## EXERCISE PROMPT
Could you write out the line containing "Click room 1120" and all the lines below it in the data, exactly, through the final one and nothing else?

────────────────────────────────────────

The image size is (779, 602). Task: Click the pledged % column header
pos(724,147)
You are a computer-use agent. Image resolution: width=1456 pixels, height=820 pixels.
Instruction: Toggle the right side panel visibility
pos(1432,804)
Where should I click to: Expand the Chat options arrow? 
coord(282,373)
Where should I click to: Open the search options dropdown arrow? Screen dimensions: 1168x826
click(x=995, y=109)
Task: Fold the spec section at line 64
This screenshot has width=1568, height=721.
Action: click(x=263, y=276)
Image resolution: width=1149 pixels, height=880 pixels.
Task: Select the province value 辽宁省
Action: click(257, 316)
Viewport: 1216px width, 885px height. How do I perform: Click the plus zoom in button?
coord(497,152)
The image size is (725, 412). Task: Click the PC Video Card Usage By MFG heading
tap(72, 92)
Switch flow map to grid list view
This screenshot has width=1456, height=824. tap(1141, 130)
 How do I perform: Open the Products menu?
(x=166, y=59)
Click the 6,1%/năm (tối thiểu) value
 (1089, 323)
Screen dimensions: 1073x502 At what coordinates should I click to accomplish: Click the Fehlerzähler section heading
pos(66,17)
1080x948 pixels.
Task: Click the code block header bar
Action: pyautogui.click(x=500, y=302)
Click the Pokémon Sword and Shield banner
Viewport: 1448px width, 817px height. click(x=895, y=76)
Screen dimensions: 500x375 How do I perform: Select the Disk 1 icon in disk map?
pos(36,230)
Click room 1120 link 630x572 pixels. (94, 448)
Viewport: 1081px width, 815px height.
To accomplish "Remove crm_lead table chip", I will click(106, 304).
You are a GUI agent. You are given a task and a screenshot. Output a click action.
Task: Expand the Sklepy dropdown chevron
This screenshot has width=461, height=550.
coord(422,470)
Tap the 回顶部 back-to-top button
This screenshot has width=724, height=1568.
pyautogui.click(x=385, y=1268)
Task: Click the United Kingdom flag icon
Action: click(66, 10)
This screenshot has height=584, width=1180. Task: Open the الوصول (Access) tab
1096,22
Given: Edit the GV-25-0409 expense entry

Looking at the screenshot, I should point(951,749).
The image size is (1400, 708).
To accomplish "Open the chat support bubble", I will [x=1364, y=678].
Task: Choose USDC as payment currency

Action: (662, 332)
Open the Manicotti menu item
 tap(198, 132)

────────────────────────────────────────

## SOLUTION
Click room 1120 link 630x572 pixels. (94, 448)
Viewport: 1081px width, 815px height.
To accomplish "Remove crm_lead table chip", I will click(106, 304).
You are a GUI agent. You are given a task and a screenshot. Output a click action.
Task: Expand the Sklepy dropdown chevron
This screenshot has width=461, height=550.
coord(422,470)
Tap the 回顶部 back-to-top button
This screenshot has width=724, height=1568.
pyautogui.click(x=385, y=1268)
Task: Click the United Kingdom flag icon
Action: click(66, 10)
This screenshot has height=584, width=1180. Task: Open the الوصول (Access) tab
1096,22
Given: Edit the GV-25-0409 expense entry

Looking at the screenshot, I should point(951,749).
The image size is (1400, 708).
To accomplish "Open the chat support bubble", I will [x=1364, y=678].
Task: Choose USDC as payment currency

Action: (662, 332)
Open the Manicotti menu item
 tap(198, 132)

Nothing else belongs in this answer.